Your task. Please show every line in the entries below that includes the word "icon".

Study material.
--------

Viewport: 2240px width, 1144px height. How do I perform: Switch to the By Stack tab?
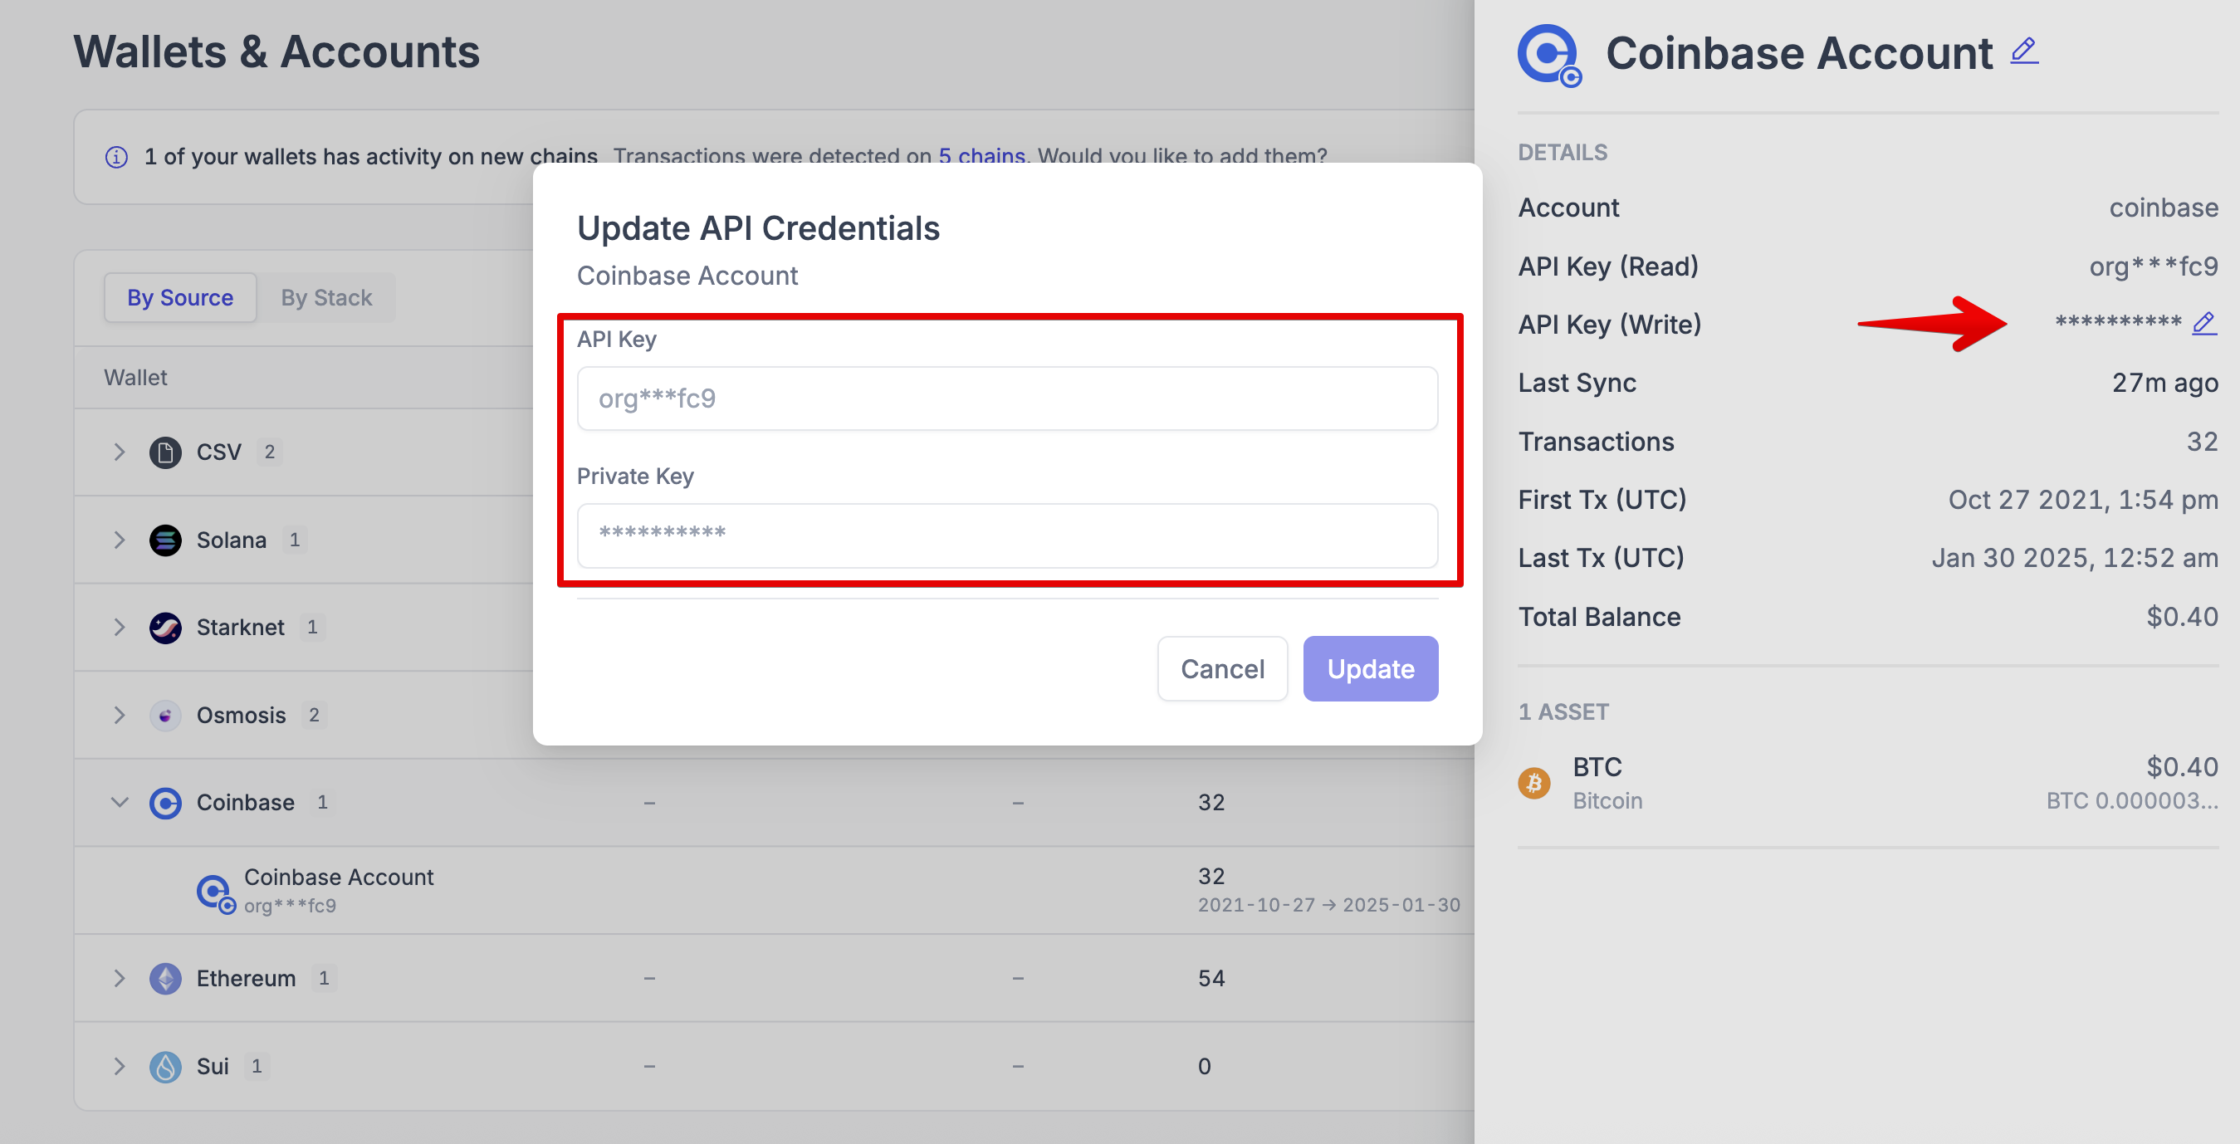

--------

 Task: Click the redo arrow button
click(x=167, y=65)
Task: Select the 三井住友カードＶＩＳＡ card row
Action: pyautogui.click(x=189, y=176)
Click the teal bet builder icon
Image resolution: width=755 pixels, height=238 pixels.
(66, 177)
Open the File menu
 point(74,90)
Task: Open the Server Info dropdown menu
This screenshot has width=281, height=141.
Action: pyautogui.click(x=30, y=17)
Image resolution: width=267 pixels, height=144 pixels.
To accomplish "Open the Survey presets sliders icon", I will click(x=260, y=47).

--------

Answer section.
Click the teal bet builder icon
To accomplish "Open the Survey presets sliders icon", I will click(x=260, y=47).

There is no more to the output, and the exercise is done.